Когда я пришла в себя, именно дочка, мгновенно обернувшись человеком, бросилась ко мне с длинным плащом. Не знаю, с чьего плеча он был, но, по крайней мере, без кровавых пятен. В остальном мне было все равно. Потому что взоры всех были направлены не на меня, такую красивую, не на ловкую Амелию и не на Анвиля, что тоже принял человеческий облик и теперь лежал наспех перемотанный бинтами, точно мумия. Все смотрели в сторону, за искрящуюся водную гладь, где взрывалась и на глазах разрушалась гора Гуур Дхар – Глотка Арташа. Вдруг пробудившийся вулкан поглощал сам себя.
— Привет, - тихонько прокрадываюсь к Анвилю и присаживаюсь рядом. – Я честно не эксгибиционистка ходить и показывать все свои королевские прелести, правда-правда. Не подумала, что моя одежда немного испортится.
Он очень бледен, предельно бледен. Но жив. Определенно, жив! И это главное. И это значит, что могу молоть любую чепуху, потому что слишком многое произошло за последнее время. Я немножко чуть не сломалась.
Вместо ответа Анвиль приподнимает руку – и я подаюсь ниже, чтобы он мог коснуться меня. Только касается он почему-то щеки со страшным шрамом. И я на чистом автомате дергаюсь, потому что до сих пор не могу принять этого своего уродства.
А Анвиль улыбается.
— Что?
Улыбка – это очень хорошо, но она же не просто так.
— Мамочка, - шепчет мне на ухо Амелия, - когда человек первый раз становится драконом, у него исчезают все шрамы. Разве ты не знаешь?

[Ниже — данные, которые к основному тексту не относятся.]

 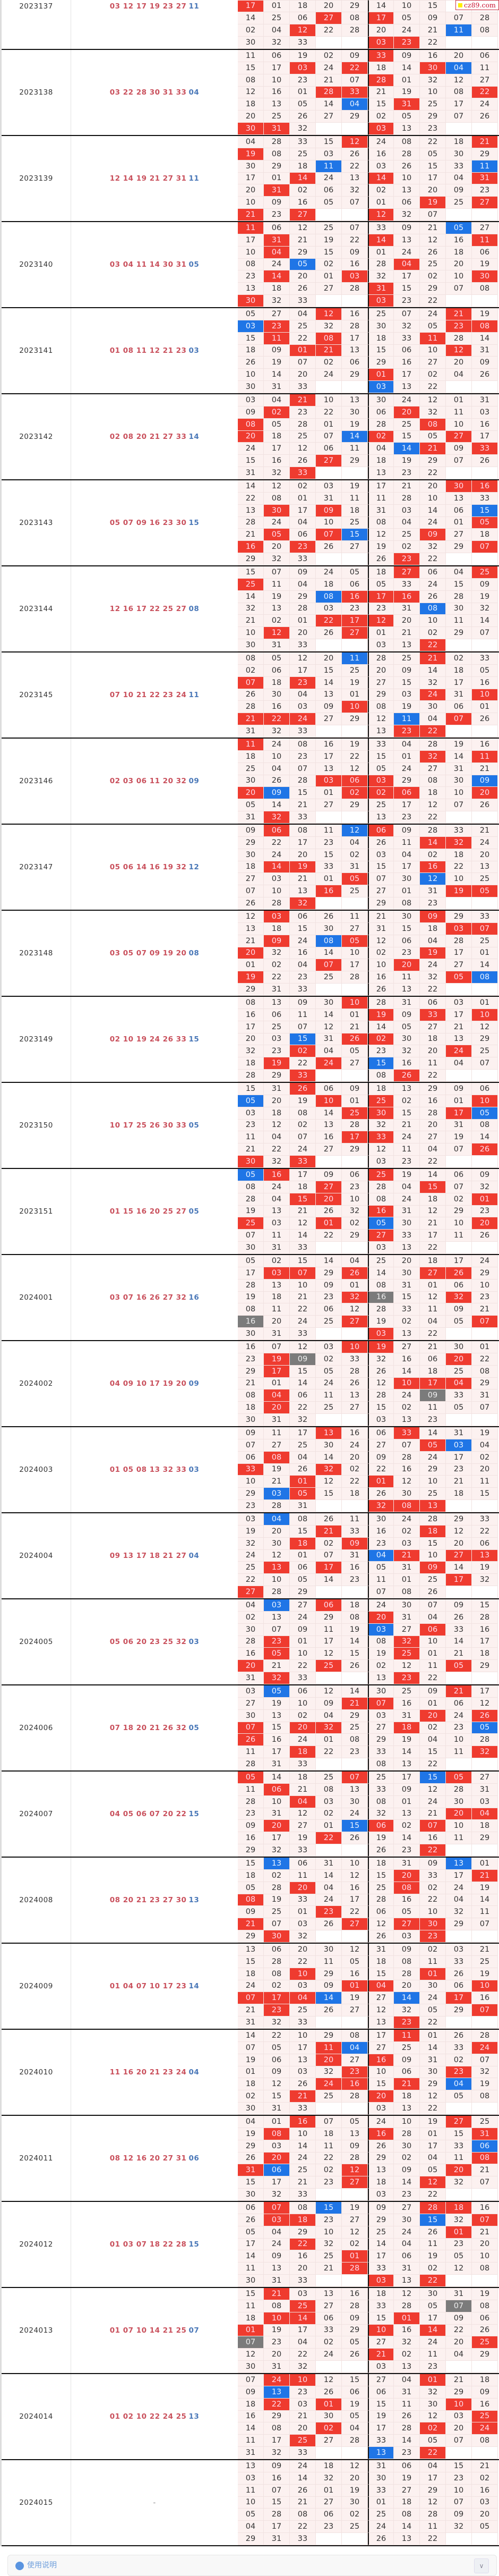 I want to click on grid-cell-red-hit: 19, so click(x=303, y=868).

Поднимаю непонимающий взгляд на нее, потом перевожу его на Анвиля. Они оба улыбаются. Набираюсь смелости и подношу собственную руку к шраму на щеке – ничего, обычная гладкая кожа, сколько не ищи.
Я не знала. Или знала?
И снова эта проклятая плаксивость. Откуда во мне столько слезной жидкости? Меня снова прорывает. Но не истерикой, а спокойными счастливыми слезами. Это нервы, это точно всего лишь нервы.